Pela grandeza de seus feitos, algumas pessoas conseguem marcar sua passagem pela vida. Joaçaba teve a felicidade de, ao mesmo tempo, contar com dois gigantes que aqui aportaram por força do sacerdócio de ambos. Dois padres contemporâneos, com características bem distintas, porém identificados com o povo, cada um a sua maneira. Frei Bruno Linden e Frei Edgar Loers.

É natural que as pessoas façam comparações entre eles, porém, a obra de cada um está acima de qualquer comparação e de saber quem fez mais, ou melhor. Os dois foram maravilhosos e a cidade lhes deve respeito igual. O fator que os torna mais semelhantes é o interesse pelo povo, acima da própria religião que professavam.

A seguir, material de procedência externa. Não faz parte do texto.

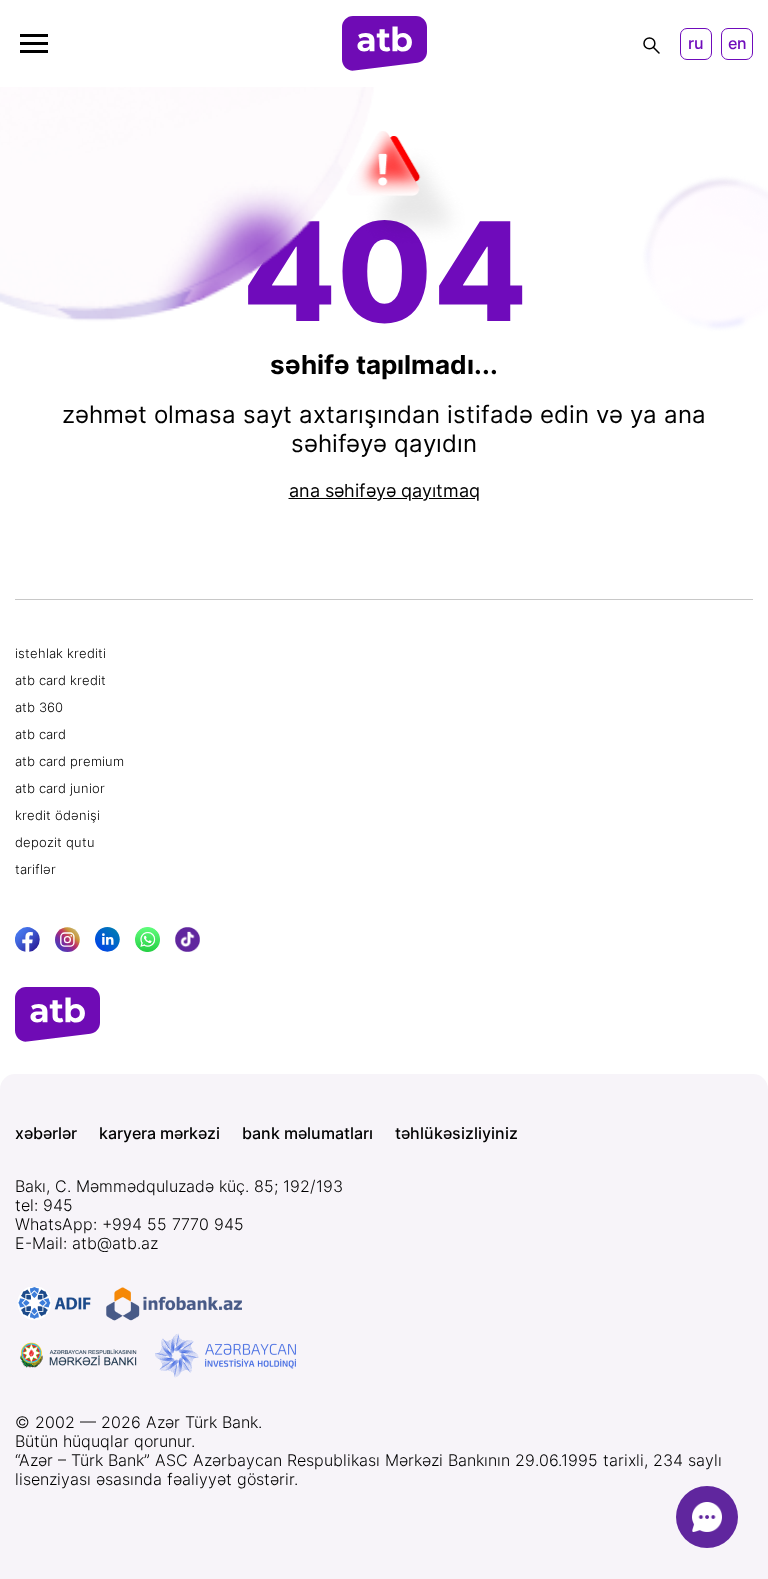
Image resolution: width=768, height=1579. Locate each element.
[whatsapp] (147, 939)
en (737, 43)
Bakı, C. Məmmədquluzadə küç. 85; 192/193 (179, 1186)
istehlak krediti (60, 653)
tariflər (35, 869)
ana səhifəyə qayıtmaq (384, 490)
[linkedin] (107, 939)
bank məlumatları (307, 1133)
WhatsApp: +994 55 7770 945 (129, 1224)
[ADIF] (54, 1304)
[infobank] (174, 1304)
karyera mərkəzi (159, 1133)
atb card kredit (60, 680)
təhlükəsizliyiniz (456, 1133)
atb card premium (69, 761)
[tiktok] (187, 939)
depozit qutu (55, 842)
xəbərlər (46, 1133)
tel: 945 (44, 1205)
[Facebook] (27, 939)
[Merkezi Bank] (79, 1356)
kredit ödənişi (57, 815)
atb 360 (39, 707)
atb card (40, 734)
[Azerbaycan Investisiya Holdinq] (225, 1356)
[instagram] (67, 939)
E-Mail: (86, 1243)
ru (696, 43)
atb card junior (60, 788)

Hoje, grande parte do povo acredita que Frei Bruno já é um santo e se mobiliza para que a igreja assine em baixo.

Frei Edgar Loers ostentava o estilo bonachão, cabelo de lado, fumava charuto, dirigia um Jeep. Era exigente e autoritário, apreciador e incentivador das artes, porém atencioso e solicito. As marcas que
ele deixou estão muito presentes na vida da comunidade. Com toda precariedade que se pode imaginar, nas décadas de 1940 e 1950, ele fez com que os cimentos e tijolos mudassem a paisagem da cidade e a vida de muita gente. Foi nosso padre construtor. Com visão futurista pensou no povo e agiu pelo povo, valendo-se da força do próprio povo ele ergueu paredes para uma sociedade melhor.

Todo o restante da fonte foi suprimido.